Skip to main content

Dump/Restore GPU Table

dump_gpu_table / restore_gpu_table

These tools provide fast dumping tables into shared memory and restoring them as well.

In general, there are two DB functions added to the gpu_manager_fdw extension:

  • dump_gpu_table(<table_name as text>)
  • restore_gpu_table(<table_name as text>)

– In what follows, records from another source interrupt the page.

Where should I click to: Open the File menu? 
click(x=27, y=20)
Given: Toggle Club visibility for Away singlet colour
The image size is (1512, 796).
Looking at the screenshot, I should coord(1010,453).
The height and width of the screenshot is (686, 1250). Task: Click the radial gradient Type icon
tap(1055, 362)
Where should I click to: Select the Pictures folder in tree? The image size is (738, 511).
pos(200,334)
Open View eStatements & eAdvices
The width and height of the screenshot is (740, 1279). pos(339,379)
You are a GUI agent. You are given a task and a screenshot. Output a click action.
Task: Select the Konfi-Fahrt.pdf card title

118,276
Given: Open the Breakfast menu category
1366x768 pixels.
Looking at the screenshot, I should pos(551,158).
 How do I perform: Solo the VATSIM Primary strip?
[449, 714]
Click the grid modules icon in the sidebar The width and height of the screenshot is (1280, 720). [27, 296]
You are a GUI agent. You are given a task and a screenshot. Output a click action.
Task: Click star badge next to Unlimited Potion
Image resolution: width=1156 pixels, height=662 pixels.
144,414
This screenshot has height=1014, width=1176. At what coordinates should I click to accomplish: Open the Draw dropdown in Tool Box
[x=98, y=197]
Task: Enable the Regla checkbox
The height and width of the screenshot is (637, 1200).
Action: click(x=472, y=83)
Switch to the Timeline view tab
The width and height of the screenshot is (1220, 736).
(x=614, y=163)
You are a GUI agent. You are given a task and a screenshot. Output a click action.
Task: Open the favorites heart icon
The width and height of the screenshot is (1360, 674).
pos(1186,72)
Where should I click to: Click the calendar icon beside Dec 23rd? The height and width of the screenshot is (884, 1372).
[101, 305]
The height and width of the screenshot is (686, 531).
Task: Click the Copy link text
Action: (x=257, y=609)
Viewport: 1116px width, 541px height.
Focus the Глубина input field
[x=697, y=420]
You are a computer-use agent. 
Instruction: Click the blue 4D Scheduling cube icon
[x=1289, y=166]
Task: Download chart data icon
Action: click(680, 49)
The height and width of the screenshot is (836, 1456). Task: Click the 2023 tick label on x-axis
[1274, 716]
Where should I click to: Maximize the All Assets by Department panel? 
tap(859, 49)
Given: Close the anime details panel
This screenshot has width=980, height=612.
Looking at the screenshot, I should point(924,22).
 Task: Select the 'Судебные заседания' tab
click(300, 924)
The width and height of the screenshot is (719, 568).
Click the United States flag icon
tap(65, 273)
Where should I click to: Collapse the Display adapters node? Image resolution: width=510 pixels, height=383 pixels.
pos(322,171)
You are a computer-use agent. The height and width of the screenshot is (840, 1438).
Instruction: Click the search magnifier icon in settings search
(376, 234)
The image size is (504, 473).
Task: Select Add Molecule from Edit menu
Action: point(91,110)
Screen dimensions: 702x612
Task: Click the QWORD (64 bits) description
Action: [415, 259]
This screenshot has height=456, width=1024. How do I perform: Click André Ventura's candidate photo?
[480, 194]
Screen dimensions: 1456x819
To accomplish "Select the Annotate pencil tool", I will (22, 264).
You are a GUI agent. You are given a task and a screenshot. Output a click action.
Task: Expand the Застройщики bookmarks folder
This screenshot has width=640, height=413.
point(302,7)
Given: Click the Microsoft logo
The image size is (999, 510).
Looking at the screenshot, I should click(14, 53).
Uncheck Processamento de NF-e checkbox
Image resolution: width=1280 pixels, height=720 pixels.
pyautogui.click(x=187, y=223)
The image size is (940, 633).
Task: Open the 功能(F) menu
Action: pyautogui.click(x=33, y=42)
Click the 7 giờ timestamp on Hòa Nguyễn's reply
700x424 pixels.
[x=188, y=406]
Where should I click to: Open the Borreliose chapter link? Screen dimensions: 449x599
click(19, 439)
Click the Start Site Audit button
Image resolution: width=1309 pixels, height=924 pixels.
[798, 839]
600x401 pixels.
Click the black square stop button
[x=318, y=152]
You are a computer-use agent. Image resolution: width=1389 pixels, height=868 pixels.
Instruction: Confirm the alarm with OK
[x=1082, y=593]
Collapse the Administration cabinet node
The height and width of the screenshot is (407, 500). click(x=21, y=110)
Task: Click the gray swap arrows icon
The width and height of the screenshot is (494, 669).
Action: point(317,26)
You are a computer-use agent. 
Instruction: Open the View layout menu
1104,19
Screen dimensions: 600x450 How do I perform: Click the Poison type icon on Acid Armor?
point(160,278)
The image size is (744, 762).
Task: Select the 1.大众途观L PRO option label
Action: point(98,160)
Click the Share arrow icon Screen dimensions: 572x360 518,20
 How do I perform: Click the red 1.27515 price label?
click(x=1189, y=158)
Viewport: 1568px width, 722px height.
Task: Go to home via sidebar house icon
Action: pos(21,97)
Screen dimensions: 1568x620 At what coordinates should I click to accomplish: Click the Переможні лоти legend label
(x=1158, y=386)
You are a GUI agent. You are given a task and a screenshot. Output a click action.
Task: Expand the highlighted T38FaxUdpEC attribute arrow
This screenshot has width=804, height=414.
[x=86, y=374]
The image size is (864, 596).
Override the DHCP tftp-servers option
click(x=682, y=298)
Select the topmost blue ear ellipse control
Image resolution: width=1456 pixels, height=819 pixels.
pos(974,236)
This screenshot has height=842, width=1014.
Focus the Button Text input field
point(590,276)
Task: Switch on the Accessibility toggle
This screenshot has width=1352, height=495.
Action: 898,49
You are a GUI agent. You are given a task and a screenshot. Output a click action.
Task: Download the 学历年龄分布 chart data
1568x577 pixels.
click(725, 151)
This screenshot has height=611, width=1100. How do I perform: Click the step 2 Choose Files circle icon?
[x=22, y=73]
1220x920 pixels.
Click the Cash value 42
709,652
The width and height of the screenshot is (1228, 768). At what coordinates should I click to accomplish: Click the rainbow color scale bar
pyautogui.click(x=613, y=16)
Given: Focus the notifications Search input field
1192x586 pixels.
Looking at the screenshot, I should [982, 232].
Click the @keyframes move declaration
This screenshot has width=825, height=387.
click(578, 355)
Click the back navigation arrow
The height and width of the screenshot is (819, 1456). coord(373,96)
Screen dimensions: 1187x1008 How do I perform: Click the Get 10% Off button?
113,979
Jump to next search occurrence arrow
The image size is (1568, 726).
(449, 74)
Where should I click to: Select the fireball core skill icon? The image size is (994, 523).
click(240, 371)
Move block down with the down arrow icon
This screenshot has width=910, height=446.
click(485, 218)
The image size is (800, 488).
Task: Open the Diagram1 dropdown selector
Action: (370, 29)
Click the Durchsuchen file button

They may be called on the coordinator and directly on the datanode, e.g.:

SELECT dump_gpu_table('lineitem')

or

EXECUTE DIRECT ON (d0) 'SELECT dump_gpu_table(''lineitem'')'

From the technical side, the first example will execute an equivalent of this:

EXECUTE DIRECT ON (d0,d1,d2,...,dN) 'SELECT dump_gpu_table(''lineitem'')'

Comments

Please note, that if you run it inside docker container, you need to run this container with –shm-size option to specify the size of
shared memory.

Tutorial

Let’s assume we have this table:

CREATE FOREIGN TABLE PART
(
       P_PARTKEY INTEGER NOT NULL,
       P_NAME VARCHAR(55) NOT NULL,
       P_MFGR VARCHAR(25) NOT NULL,
       P_BRAND VARCHAR(10) NOT NULL,
       P_TYPE VARCHAR(25) NOT NULL,
       P_SIZE INTEGER NOT NULL,
       P_CONTAINER VARCHAR(10) NOT NULL,
       P_RETAILPRICE REAL NOT NULL,
       P_COMMENT VARCHAR(23) NOT NULL,
       placeholder VARCHAR(1)
)
SERVER
       gm_fdw_server
OPTIONS
(
       max_size '10000'
)
DISTRIBUTE BY REPLICATION;

 

And we load data on all datanodes using this command (an explanation of DataLoader you can found here):

EXECUTE DIRECT ON
      ( data_datanode0, data_datanode1, data_datanode2, data_datanode3, data_datanode4, data_datanode5,
data_datanode6, data_datanode7 )'
      SELECT load_data(
      ''part'',
      ''/home/postgres/part_0.tbl'',
      ''|'',
      100000,
      ''0'',
      '''',
      ''append''
)';

 

Let’s check the amount of loaded data:

brytlyt=
# EXECUTE DIRECT ON ( data_datanode0, data_datanode1, data_datanode2, data_datanode3, data_datanod
e4, data_datanode5, data_datanode6, data_datanode7 ) 'SELECT COUNT(*) FROM part';
count
-------
10000
10000
10000
10000
10000
10000
10000
10000
(8 rows)

Now, let’s dump the data on data_datanode2 and check again the data:

EXECUTE DIRECT ON ( data_datanode2 ) 'SELECT dump_gpu_table(''part'')';

brytlyt=# EXECUTE DIRECT ON ( data_datanode2) 'SELECT COUNT(*) FROM part';
count
-------
0
(1 row)
brytlyt=
# EXECUTE DIRECT ON ( data_datanode0, data_datanode1, data_datanode2, data_datanode3, data_datanod
e4, data_datanode5, data_datanode6, data_datanode7 ) 'SELECT COUNT(*) FROM part';
count
-------
10000
10000
10000
10000
10000
10000
0
10000
(8 rows)

 

Now let’s dump entire table and do SELECT COUNT:

brytlyt=# SELECT dump_gpu_table('part');
dump_gpu_table
----------------
(1 row)
brytlyt=
# EXECUTE DIRECT ON ( data_datanode0, data_datanode1, data_datanode2, data_datanode3, data_datanod
e4, data_datanode5, data_datanode6, data_datanode7 ) 'SELECT COUNT(*) FROM part';
count
-------
0
0
0
0
0
0
0
0
(8 rows)

 

So, the data is erased from the GPU. Now, let’s restore the data on the data_datanode7:

 brytlyt=
# EXECUTE DIRECT ON ( data_datanode7 ) 'SELECT restore_gpu_table(''part'')'; restore_gpu_table
-------------------
(1 row)
brytlyt=# EXECUTE DIRECT ON ( data_datanode7) 'SELECT COUNT(*) FROM part'; count
-------
10000
(1 row)

 

And now let’s do it on all datanodes:

 brytlyt=# SELECT restore_gpu_table('part');
restore_gpu_table
-------------------
(1 row)
brytlyt=
# EXECUTE DIRECT ON ( data_datanode0, data_datanode1, data_datanode2, data_datanode3, data_datanod
e4, data_datanode5, data_datanode6, data_datanode7 ) 'SELECT COUNT(*) FROM part';
count
-------
10000
10000
10000
10000
10000
10000
10000
10000
(8 rows)

 

As you can see, data is again on GPU.